** Exercises to complete **
**A)** Translate this sentence from the post on how coding agents see code into Spanish: "Perception is the first layer of a serious agent architecture."
**B)** Repeat the part of the post on how coding agents see code starting at "agents · architecture" and ending at "out what matters.".

┌─ Excerpt

← All Posts
2026-04-15

Part 1: Perception — How Agents See Code

agents · architecture · perception · tree-sitter · series

*This is Part 1 of a six-part series on the layers of an autonomous coding agent. Start with the introduction.*

---

The question no one asks

When an AI agent "reads" your codebase, what does it actually see?

This question gets skipped a lot. The common mental model is that the agent opens files, reads the text, and somehow understands what's there. In practice, that's almost exactly what most agents do — they read files as sequences of lines, stuff those lines into a context window, and hope the model underneath can figure out what matters.

It works, sort of, for small tasks. It collapses quickly for anything non-trivial. And the failure mode is usually misdiagnosed: people blame the model's reasoning when the real problem is that the model never had anything coherent to reason about.

Perception is the first layer of a serious agent architecture. Get it wrong and everything above it compounds the error.

The line-based default

Most coding agents in production right now use some version of this pipeline: read a file as text, optionally chunk it by token count, embed the chunks, retrieve relevant chunks based on similarity to the current task, and paste those chunks into a prompt.

This is a search engine wearing a programming hat. It treats code as prose. A function is a run of lines between a def or function keyword and the next blank line. A dependency is a word that appeared near another word somewhere in the file. A class is a block of text with indentation.

└─
┌─ Recorded information

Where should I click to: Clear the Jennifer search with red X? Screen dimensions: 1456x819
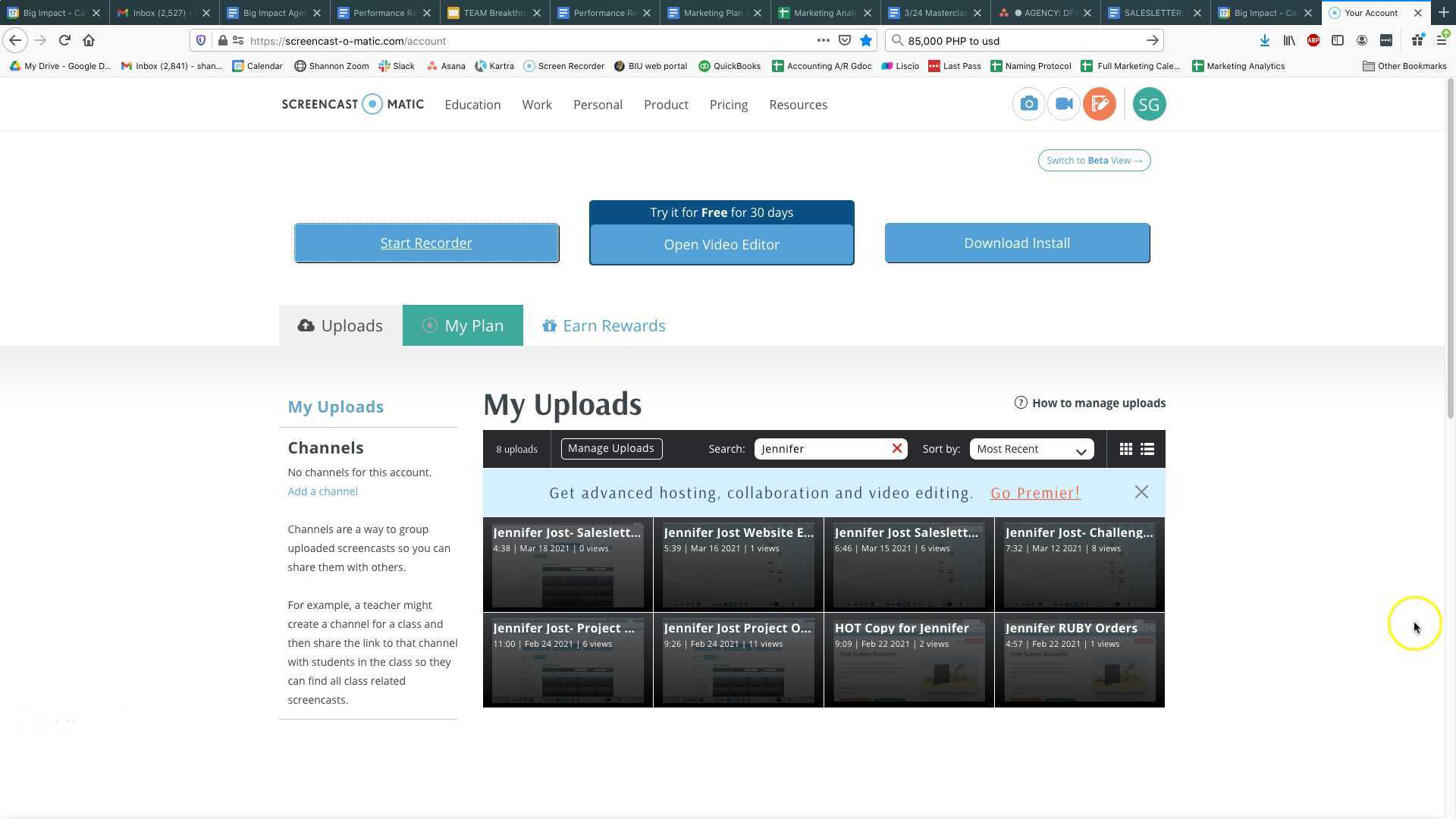coord(897,449)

└─

** Outputs **
**A)** La percepción es la primera capa de una arquitectura de agentes seria.

**B)**
agents · architecture · perception · tree-sitter · series

*This is Part 1 of a six-part series on the layers of an autonomous coding agent. Start with the introduction.*

---

The question no one asks

When an AI agent "reads" your codebase, what does it actually see?

This question gets skipped a lot. The common mental model is that the agent opens files, reads the text, and somehow understands what's there. In practice, that's almost exactly what most agents do — they read files as sequences of lines, stuff those lines into a context window, and hope the model underneath can figure out what matters.